Wow has this been a busy week. Although admittedly there are things that I have been putting off and now I’m having to run around trying to get them done. My poor seedlings have been screaming to get planted into some real soil and I’ve only managed to get about a third of them into the raised beds. I’d like to put the eggplant, some peppers, tomatoes and new berries into the berry garden, but we still have to put up the rails and wire. There’s no way I’m going to plant seedlings that I’ve pampered for the past eight-plus weeks into a garden where the baby goats are known to roam around.
And then there’s the fact that every single farm animal seems to have some sort of ailment, attitude problem or just being uncooperative. Sickly goats, egg-bound hen (just wait for that blog post) and Nugget still only has one “nugget”.
Annette’s fever has gone down, although she’s still not 100%. She’s had five straight days of probiotics and she still has five more days of antibiotic injections to go and I’m afraid before it’s over she’ll never want to get on the milk stand again (that’s where I give her the injection).
Two of Nettie’s doelings have had scours the past two or three days, although it’s starting to clear up. Not sure why all three didn’t have it. Maybe they got into some goat-unfriendly patch of weeds or they’ve just been eating too many fresh greens too quickly. I did see at least one of them snacking in the chicken feed pan which includes all of our leftovers. Probably not “Goat-Mom Approved” foodstuffs. They also got two doses of probiotics.
Nettie’s eyelid color hasn’t really improved at all. I’ve wormed her with two different types of wormer and have been giving her Red Cell for four weeks now and I was hoping to see some improvement. I’ve also been giving her Vitamin B injections. Ideally she’d be getting Fortified B Vitamins, but the morons at the FDA have made some stink about Vitamin B and are not allowing the manufacturers to make anymore.
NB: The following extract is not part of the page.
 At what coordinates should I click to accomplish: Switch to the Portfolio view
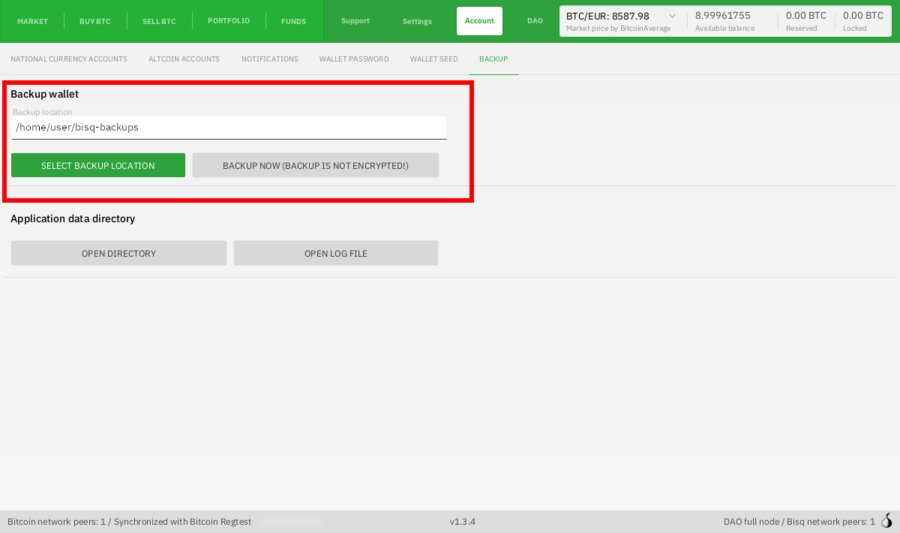[x=229, y=21]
Everyone is out of it and there is no telling when, if ever, they will be able to get any.
So I finally had a fecal done on Nettie and Annette. Why is it that when you’re out with the goats they poop every fifteen seconds, but when you need to get a fresh sample from them they suddenly become constipated? I was following goat butts with a zippy bag for what seemed like eternity before they cooperated. I initially collected samples for Nettie, Annette, Ishtar and Cloud, but after finding out the tests were going to be $16 a pop (or should I say a “poop”?) I decided that the most important ones would be for Nettie and Annette. Note to self: Buy microscope and learn to do fecal tests.
Annette came back “clean”. Nettie’s sample had five pinworm eggs in it. The vet said that it wasn’t anything to worry about as long as she gets wormed for them soon, so I’ll be going back to the feed store to get some wormer specifically for pinworms. I was kind’a relieved that neither of the samples came back with a heavy worm load, but it still is making me wonder why Nettie is still looking anemic. I’ve also started giving Nettie grain three times a day with a top dressing of rice bran and BOSS (black oil sunflower seeds) in hopes that she’ll start to put some weight back on. I’ve also debated drying her up once here kids are weaned or sold. I’ll miss the extra milk, but I’d rather see her put her energy into gaining weight instead of producing milk.
Besides, I’ll still have Annette, Ishtar and Cloud for milk. Well, I will have milk eventually. I haven’t been milking Annette because she’s on the antibiotics, Ishtar isn’t due to kid for another eleven days and Cloud’s kidding date is another month after Ishtar’s.
Got Milk? Well, sort of, not really, eventually………..
I hope things smooth out soon for you and the goats. I remember my times with sick baby Holsteins....not good memories.ReplyDelete
That's part of living on a farm with animals. Thankfully they pass and aren't too often.
When you saidj "Thankfully they pass..." you meant the hard times, not the animals, right?? :)
I can't imagine dealing with sick Holsteins, even baby ones! How do you wrangle a 300 lb. "baby"?